Syria War

Aleppo down to 'last food rations': UN

Sandstorm hampers offensive on IS-held Raqa
Afp, Geneva

The last remaining food rations are currently being handed out in Syria's rebel-held eastern Aleppo and there will be nothing left to distribute next week without a resupply, the UN said yesterday.

United Nations aid convoys have not reached the besieged eastern part of Aleppo since July, when regime forces cut off the last supply route.

"The reports we have now from within East Aleppo is that the last food rations are being distributed as we speak," the head of a UN-backed humanitarian taskforce for Syria, Jan Egeland, told journalists.

Egeland insisted that, with winter approaching, the need to avoid mass starvation would force all sides -- including the regime, its key ally Russia and the rebels -- to grant humanitarian access.

"I don't think anybody wants a quarter of a million people to be starving in east Aleppo," Egeland said, referring to the number of civilians the UN says are living under siege.

Egeland said he was confident access would be possible after four months of deadlock because "the consequences of no help and no supplies will be so catastrophic I cannot even see that scenario".

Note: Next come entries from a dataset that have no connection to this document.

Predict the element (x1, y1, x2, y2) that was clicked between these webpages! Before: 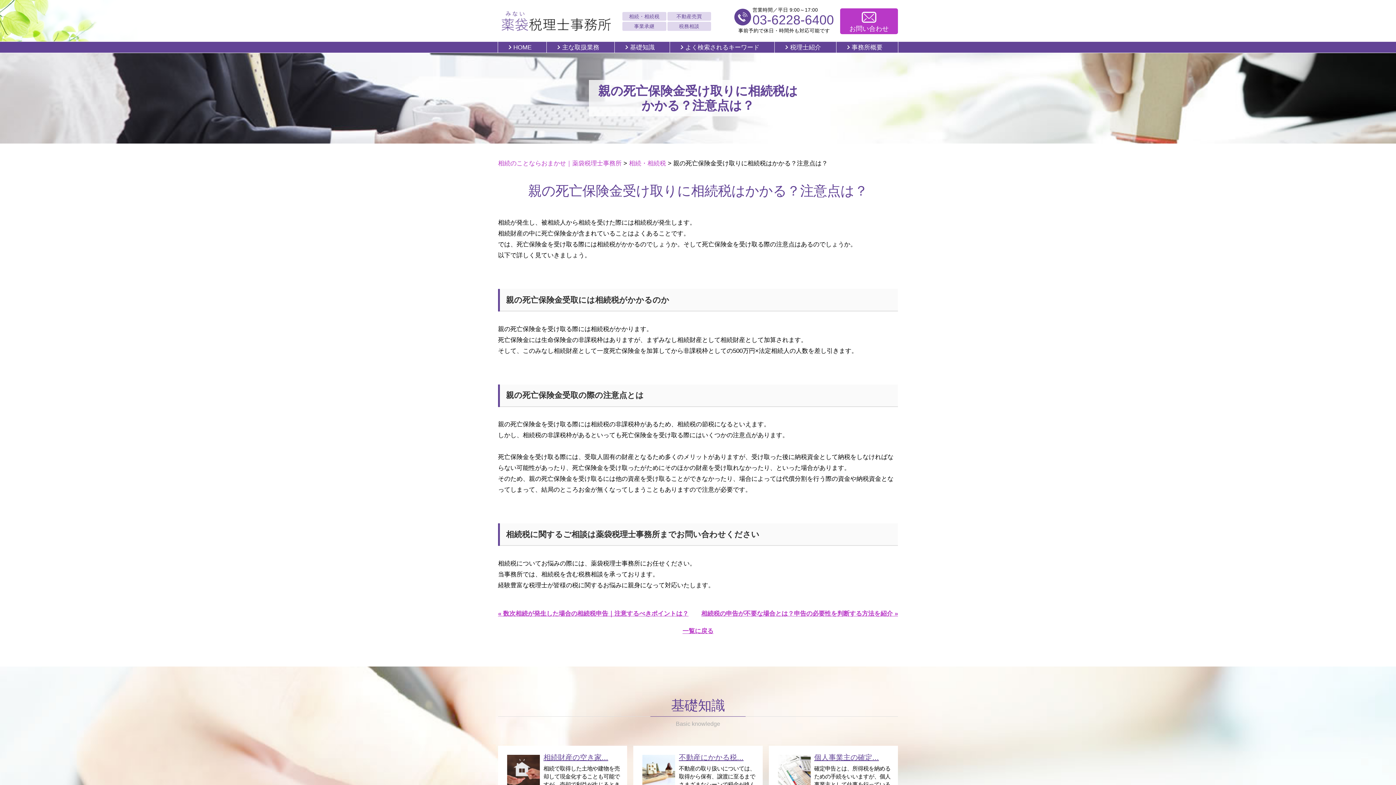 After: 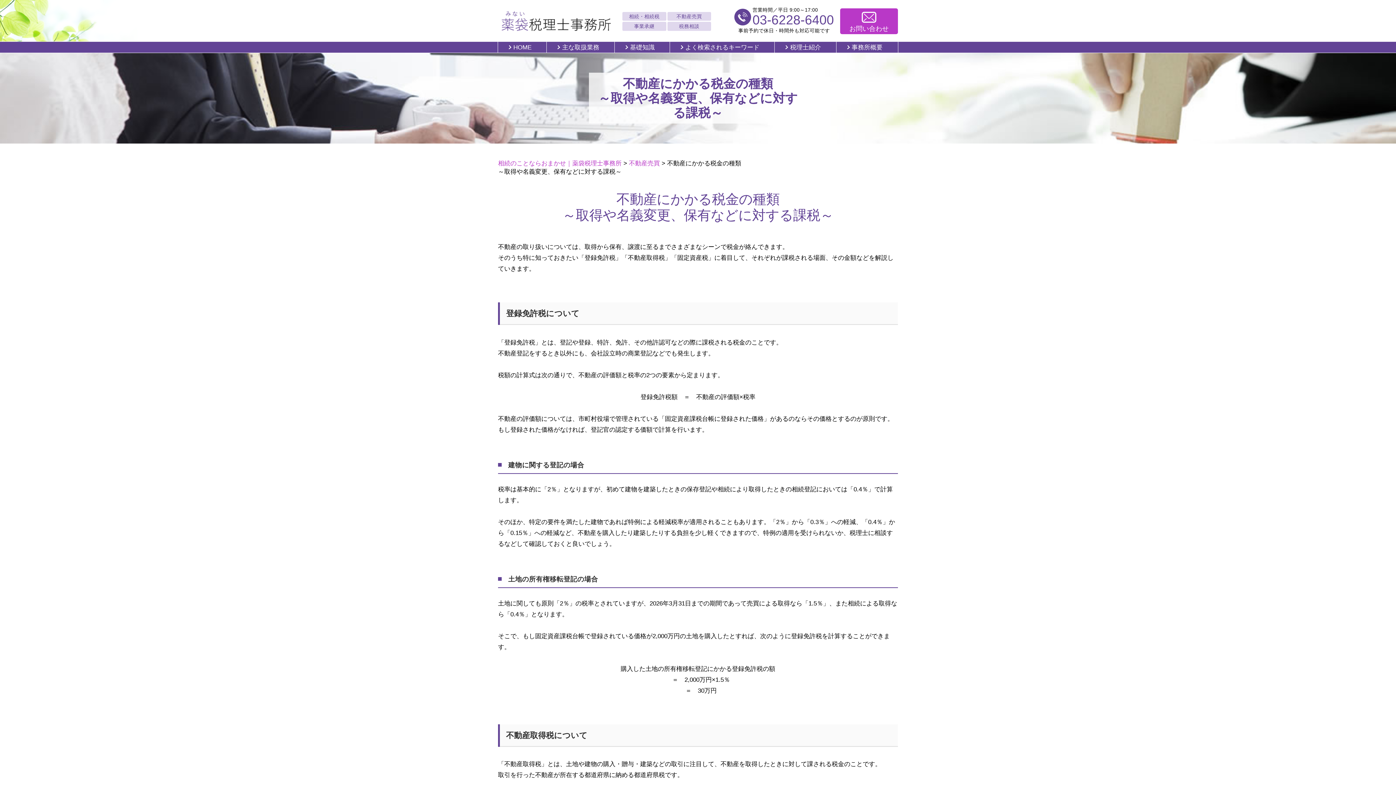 Action: bbox: (633, 746, 762, 811) label: 不動産にかかる税...

不動産の取り扱いについては、取得から保有、譲渡に至るまでさまざまなシーンで税金が絡んできます。そのうち特に知っ […]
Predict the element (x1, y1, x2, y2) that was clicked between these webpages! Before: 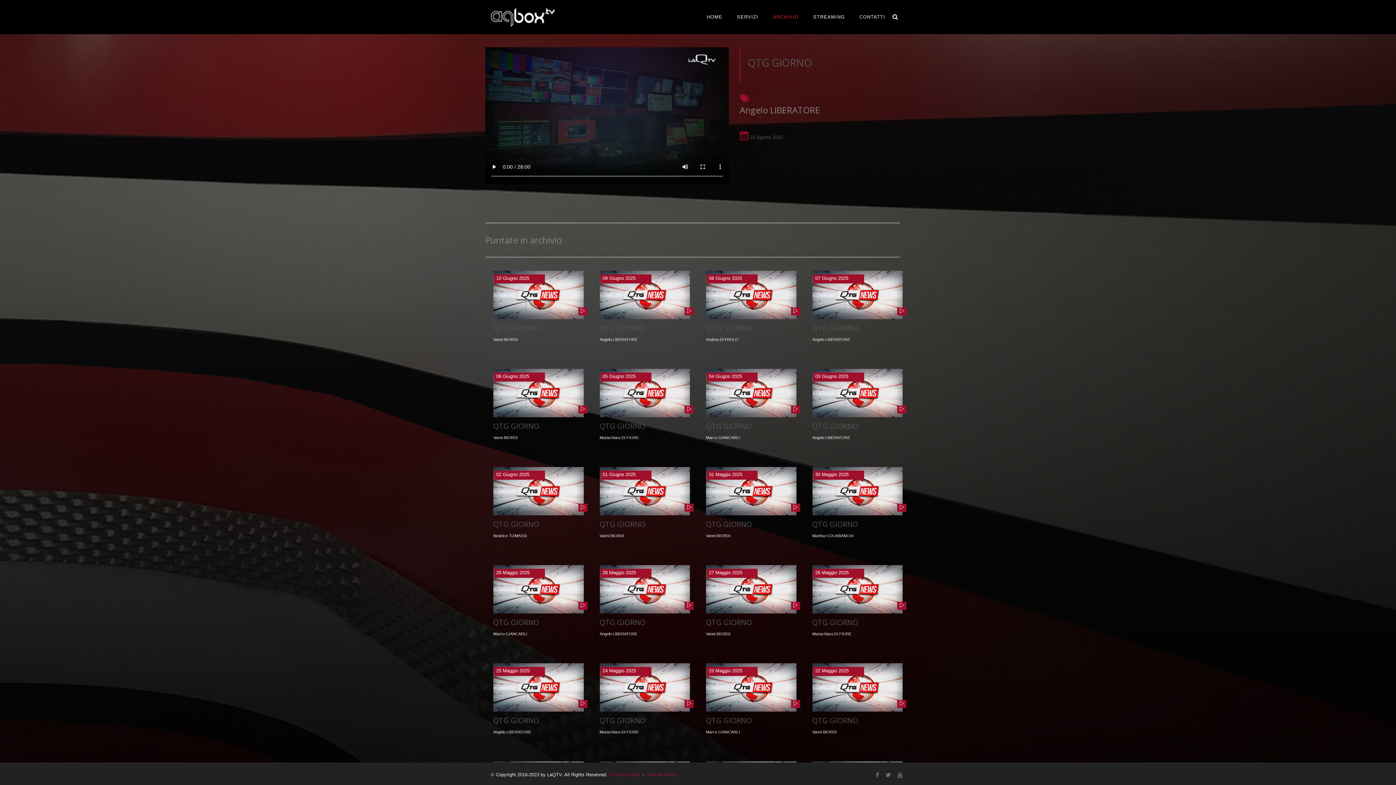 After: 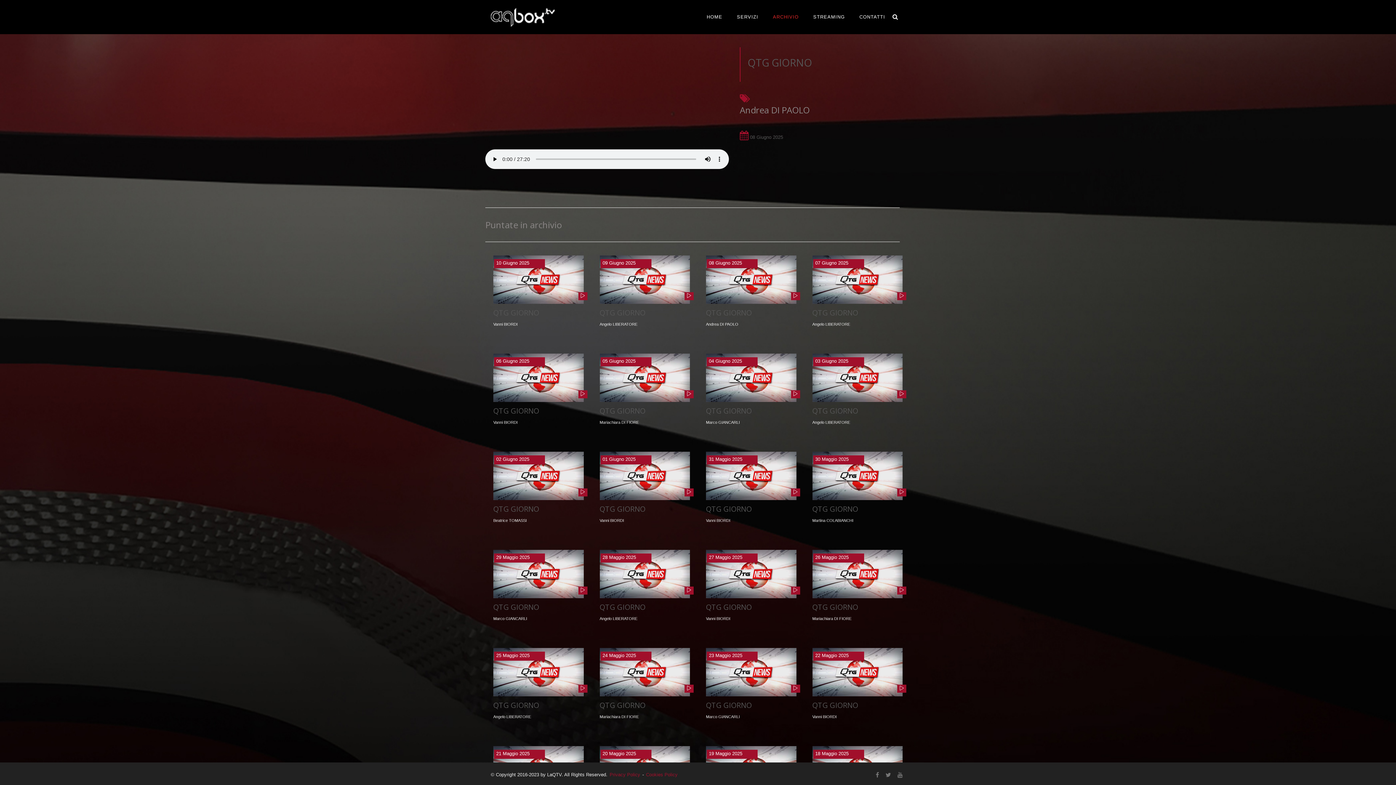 Action: bbox: (706, 274, 757, 283) label: 08 Giugno 2025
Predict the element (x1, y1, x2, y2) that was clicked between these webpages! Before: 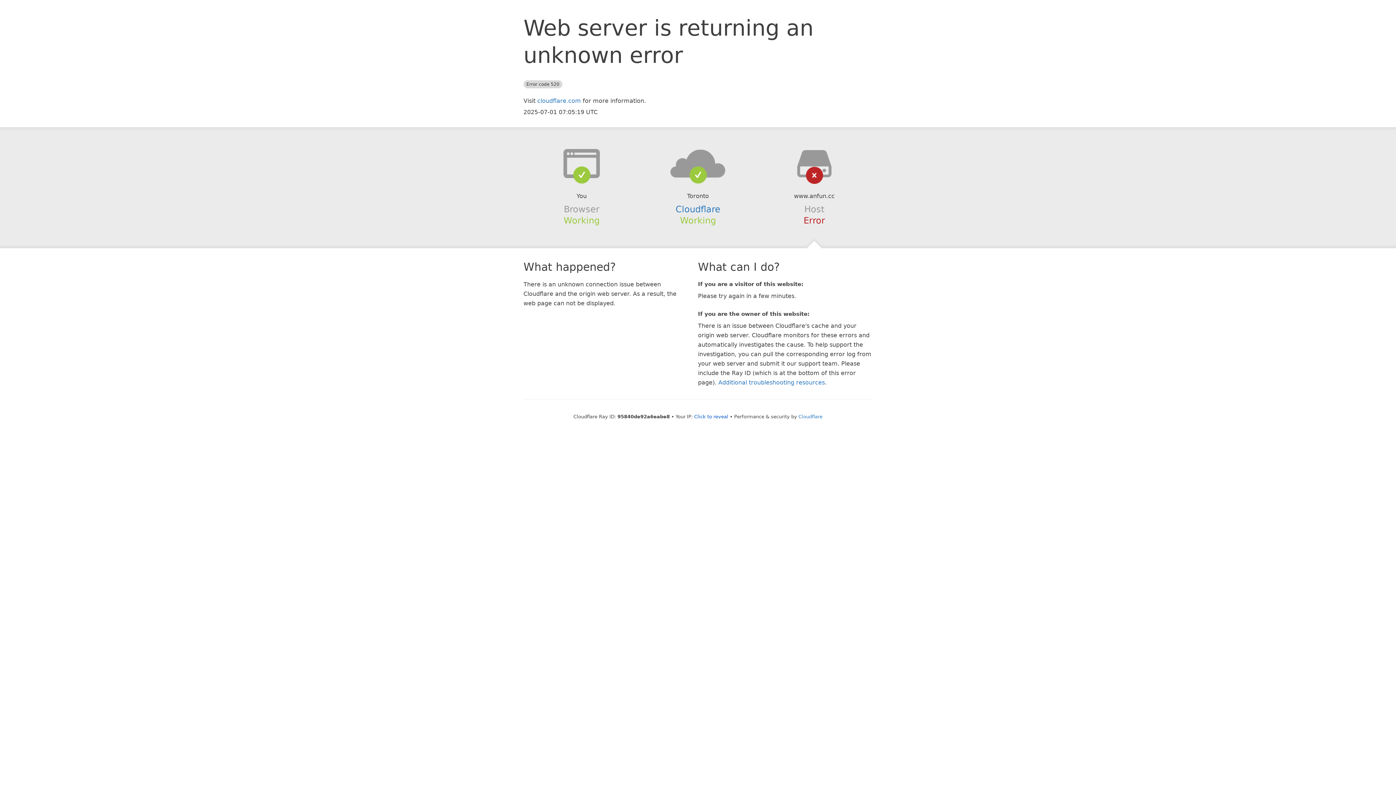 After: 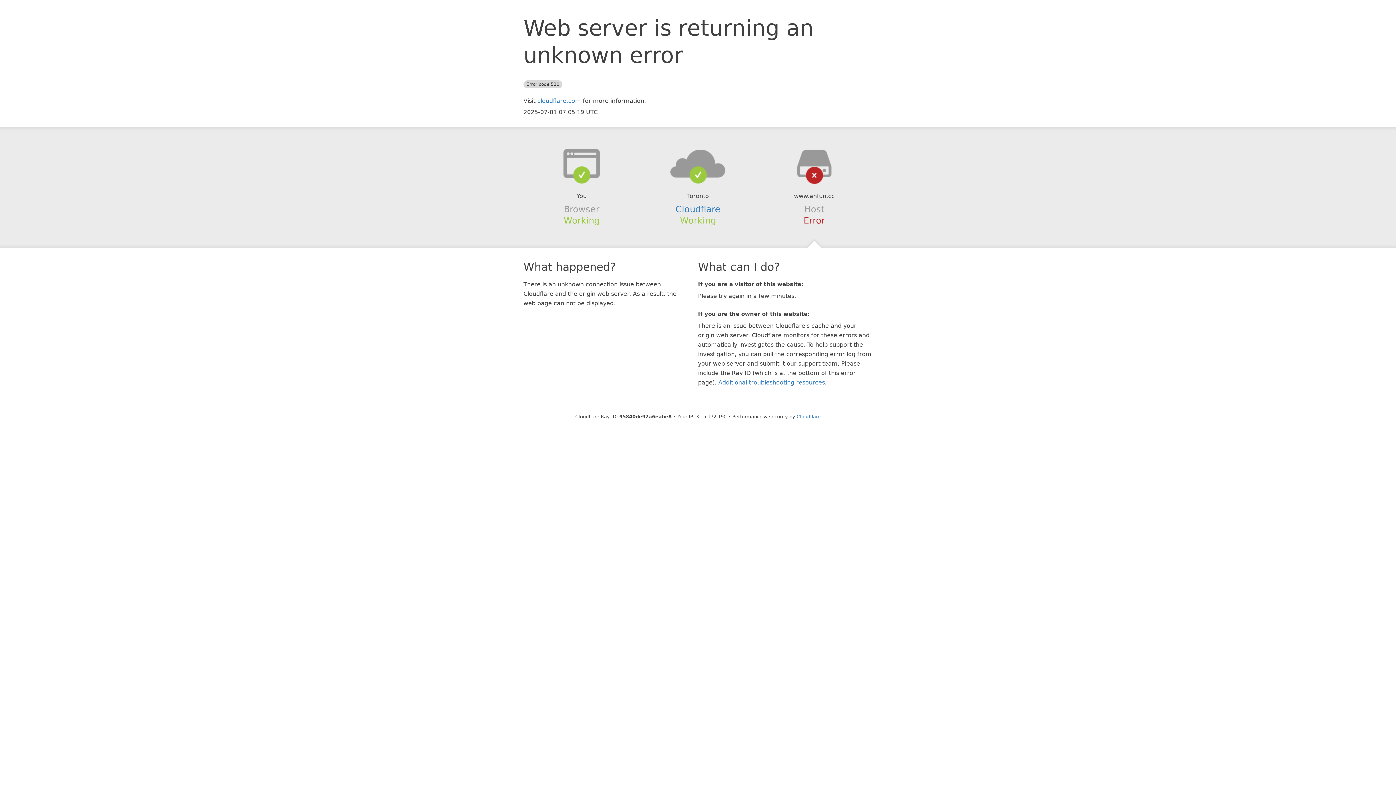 Action: label: Click to reveal bbox: (694, 414, 728, 419)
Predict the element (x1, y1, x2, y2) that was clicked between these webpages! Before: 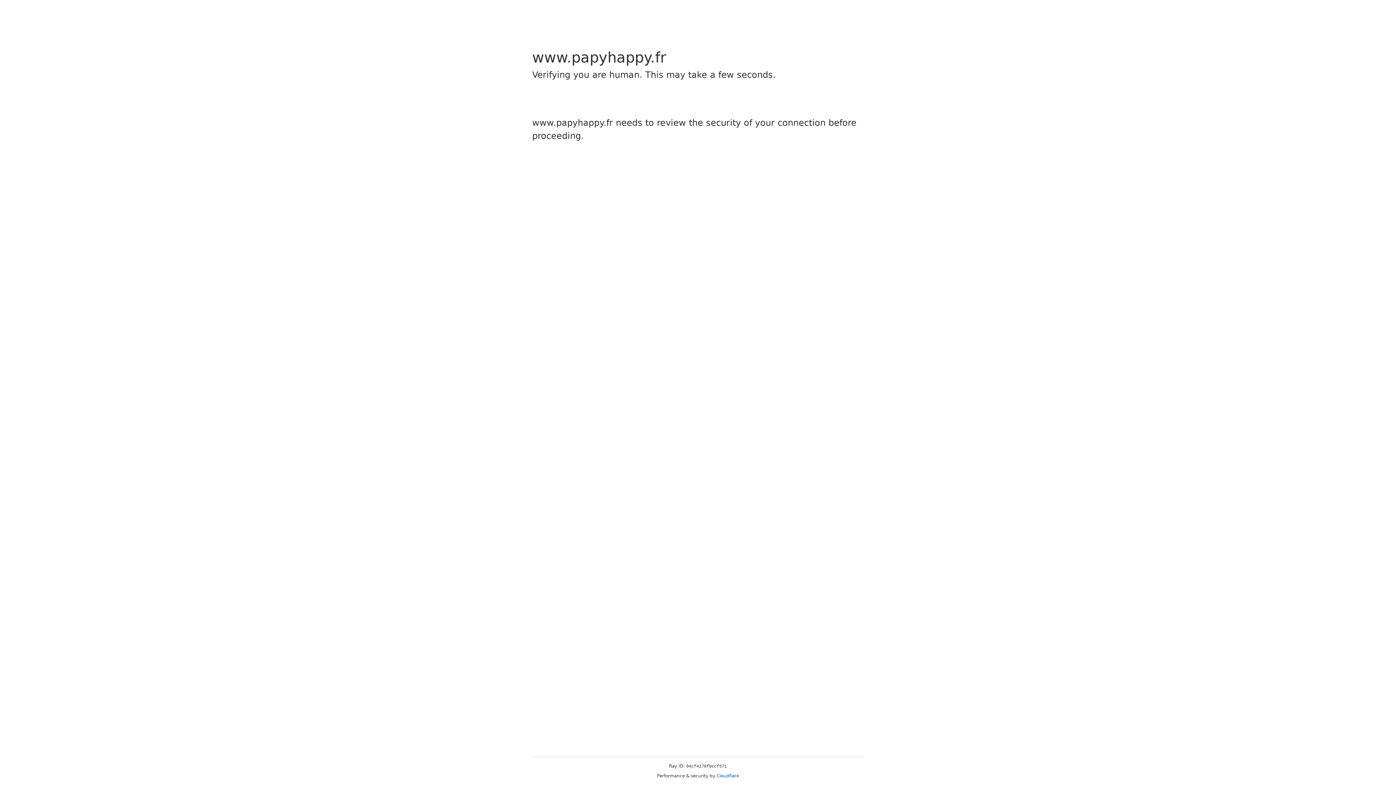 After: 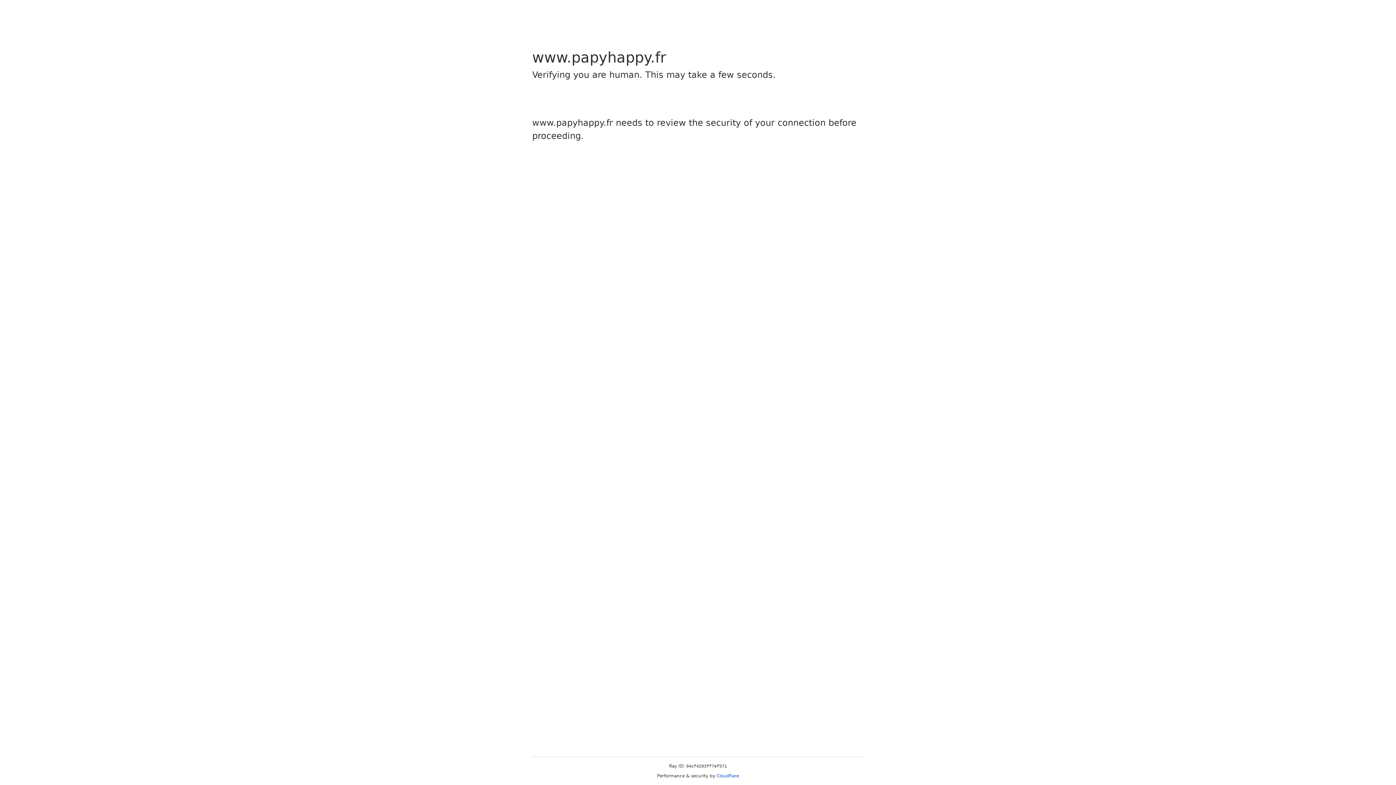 Action: label: Cloudflare bbox: (716, 773, 739, 778)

Meanwhile, a US-backed militia advance on the Islamic State group's Syria stronghold Raqa was being hampered by a sandstorm yesterday, a commander of the Syrian Democratic Forces (SDF) said.

"The situation is dangerous today because there is no visibility due to a desert sandstorm," the commander told AFP, speaking on condition of anonymity.

"We fear that Daesh will take advantage of this to move in and launch a counter-attack," he said, using an Arabic acronym for IS.

Syria's main opposition group has urged US president-elect Donald Trump to protect civilians and help end the bloodshed in the country.

Riad Hijab, head of the opposition High Negotiations Committee (HNC), said Syrian civilians were in urgent need of protection from President Bashar al-Assad's regime, in a statement released on Wednesday night.

He called for American support to "establish peace in our region and to find fair and swift solutions for the threat of terrorism... especially the state terrorism practiced by the Syrian regime against the Syrian people," Hijab said.